⚠️ Untested Recipe: This recipe hasn’t been tested yet. Measurements and instructions may need adjustment.
Soft Indian flatbread stuffed with spiced potato and vegetables - a street food classic from Amritsar in northern India. Similar to naan, but stuffed. Can also be made plain.
Ingredients
Dough
- 5 dl wheat flour
- 1 tsp dry yeast
- 0.5 tsp sugar
- 0.5 tsp salt
- 2 tbsp plant yogurt
- 2 dl lukewarm water
Filling
- 200 g cooked potato, mashed
- 1 red onion, finely chopped
- 2-4 small green chilies, finely chopped (optional)
- 0.5 dl grated cauliflower
- 0.5 dl green peas
- 0.5 dl finely chopped carrot
- 0.5 dl chopped fresh coriander
- 2 spring onions, thinly sliced
- 1 tsp whole or ground cumin
- 1 tsp garam masala
- 0.5 tsp chili powder
- 0.5 tsp ajwain (optional)
- salt
- black pepper
Instructions
Dough
Mix: Combine flour, yeast, sugar and salt in a bowl.
Knead: Add yogurt and water. Work into a dough and knead for about 5 minutes.
Rise: Cover the bowl and let rise for 1 hour.

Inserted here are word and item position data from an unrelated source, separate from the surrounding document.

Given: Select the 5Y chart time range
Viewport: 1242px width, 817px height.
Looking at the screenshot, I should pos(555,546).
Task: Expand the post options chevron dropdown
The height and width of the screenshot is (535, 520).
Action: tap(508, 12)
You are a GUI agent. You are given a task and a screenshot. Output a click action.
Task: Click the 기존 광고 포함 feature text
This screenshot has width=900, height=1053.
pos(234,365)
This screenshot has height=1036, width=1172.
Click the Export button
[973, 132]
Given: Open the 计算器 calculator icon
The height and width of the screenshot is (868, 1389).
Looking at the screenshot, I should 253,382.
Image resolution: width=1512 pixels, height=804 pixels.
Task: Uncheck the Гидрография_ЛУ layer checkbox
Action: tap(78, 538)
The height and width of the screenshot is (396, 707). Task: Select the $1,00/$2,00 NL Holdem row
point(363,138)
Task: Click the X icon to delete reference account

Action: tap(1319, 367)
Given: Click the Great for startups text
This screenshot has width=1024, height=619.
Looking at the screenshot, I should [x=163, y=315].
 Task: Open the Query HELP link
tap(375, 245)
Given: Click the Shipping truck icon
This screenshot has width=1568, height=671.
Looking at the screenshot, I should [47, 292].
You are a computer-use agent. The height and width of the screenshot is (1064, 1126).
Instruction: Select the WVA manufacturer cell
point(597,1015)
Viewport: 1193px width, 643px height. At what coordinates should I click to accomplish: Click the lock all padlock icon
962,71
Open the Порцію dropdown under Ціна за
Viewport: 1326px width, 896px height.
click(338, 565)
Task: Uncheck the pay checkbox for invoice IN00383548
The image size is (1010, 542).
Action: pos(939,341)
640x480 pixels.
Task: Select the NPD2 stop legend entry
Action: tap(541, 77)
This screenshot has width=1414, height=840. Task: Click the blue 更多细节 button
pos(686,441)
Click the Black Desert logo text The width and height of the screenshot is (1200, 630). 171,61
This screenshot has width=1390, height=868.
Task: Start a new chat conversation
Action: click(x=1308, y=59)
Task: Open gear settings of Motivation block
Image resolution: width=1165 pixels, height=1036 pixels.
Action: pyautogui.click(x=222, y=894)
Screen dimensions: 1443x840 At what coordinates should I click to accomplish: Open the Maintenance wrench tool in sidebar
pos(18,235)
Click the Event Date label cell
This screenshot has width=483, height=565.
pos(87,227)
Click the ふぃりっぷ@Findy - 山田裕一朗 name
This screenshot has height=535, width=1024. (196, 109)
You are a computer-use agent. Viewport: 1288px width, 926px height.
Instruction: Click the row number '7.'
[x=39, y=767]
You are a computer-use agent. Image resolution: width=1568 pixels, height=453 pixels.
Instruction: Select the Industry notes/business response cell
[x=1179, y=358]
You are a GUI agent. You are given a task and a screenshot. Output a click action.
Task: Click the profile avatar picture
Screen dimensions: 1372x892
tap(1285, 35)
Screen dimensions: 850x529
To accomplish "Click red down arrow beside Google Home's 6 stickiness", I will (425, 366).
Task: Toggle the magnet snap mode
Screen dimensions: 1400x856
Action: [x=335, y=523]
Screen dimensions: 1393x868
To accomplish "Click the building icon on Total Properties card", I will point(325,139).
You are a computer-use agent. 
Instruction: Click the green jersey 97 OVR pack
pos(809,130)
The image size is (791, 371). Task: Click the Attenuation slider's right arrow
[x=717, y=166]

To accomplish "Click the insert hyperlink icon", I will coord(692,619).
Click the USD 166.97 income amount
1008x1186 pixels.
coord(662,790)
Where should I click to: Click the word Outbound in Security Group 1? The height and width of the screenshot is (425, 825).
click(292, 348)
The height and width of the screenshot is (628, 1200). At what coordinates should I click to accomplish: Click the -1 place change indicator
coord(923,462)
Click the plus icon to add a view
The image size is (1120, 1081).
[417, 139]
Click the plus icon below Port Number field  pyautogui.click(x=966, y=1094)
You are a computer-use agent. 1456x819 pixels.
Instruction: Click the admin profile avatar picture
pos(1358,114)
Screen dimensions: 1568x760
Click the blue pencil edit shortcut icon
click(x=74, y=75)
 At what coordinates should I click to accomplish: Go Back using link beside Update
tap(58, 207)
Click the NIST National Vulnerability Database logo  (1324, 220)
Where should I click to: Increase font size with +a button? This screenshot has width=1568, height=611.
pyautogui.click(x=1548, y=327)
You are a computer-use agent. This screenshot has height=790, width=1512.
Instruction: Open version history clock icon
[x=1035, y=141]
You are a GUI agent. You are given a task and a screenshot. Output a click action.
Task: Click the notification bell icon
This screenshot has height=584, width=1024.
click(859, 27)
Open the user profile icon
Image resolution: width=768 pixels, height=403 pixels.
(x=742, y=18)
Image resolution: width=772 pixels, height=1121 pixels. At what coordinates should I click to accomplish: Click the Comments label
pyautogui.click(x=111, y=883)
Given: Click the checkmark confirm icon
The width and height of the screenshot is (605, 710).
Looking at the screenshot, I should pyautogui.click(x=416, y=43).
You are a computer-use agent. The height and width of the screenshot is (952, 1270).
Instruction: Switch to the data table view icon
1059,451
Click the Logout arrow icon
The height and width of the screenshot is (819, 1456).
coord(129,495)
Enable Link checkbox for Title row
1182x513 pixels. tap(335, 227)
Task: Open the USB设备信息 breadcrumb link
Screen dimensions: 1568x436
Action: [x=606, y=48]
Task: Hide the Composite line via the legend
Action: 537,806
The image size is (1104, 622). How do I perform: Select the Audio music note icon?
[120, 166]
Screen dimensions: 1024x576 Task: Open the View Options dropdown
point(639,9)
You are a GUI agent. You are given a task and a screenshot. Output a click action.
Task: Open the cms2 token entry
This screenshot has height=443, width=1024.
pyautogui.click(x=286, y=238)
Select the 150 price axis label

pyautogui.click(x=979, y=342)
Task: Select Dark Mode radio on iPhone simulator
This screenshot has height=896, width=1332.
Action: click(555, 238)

Divide: Divide dough into 6 pieces and roll into balls.
Filling and assembly
Make filling: Mix all filling ingredients together.
Stuff: Flatten a dough ball. Take a handful of filling and press into a ball. Place in center of dough and pinch dough closed over the filling. Roll into a round ball.
Roll out: Dip ball in flour and roll out thinly.
Cook: Bake at 250°C (or 400°C in a pizza oven), or cook in a hot skillet until nicely colored on both sides.
Notes
Plain kulcha: Skip the filling for plain kulcha, similar to naan.
Aloo kulcha: The potato-only version (without the vegetables) is the classic street food variety.
Cooking options: Works in a regular oven, pizza oven, or stovetop. A cast iron skillet gives great results.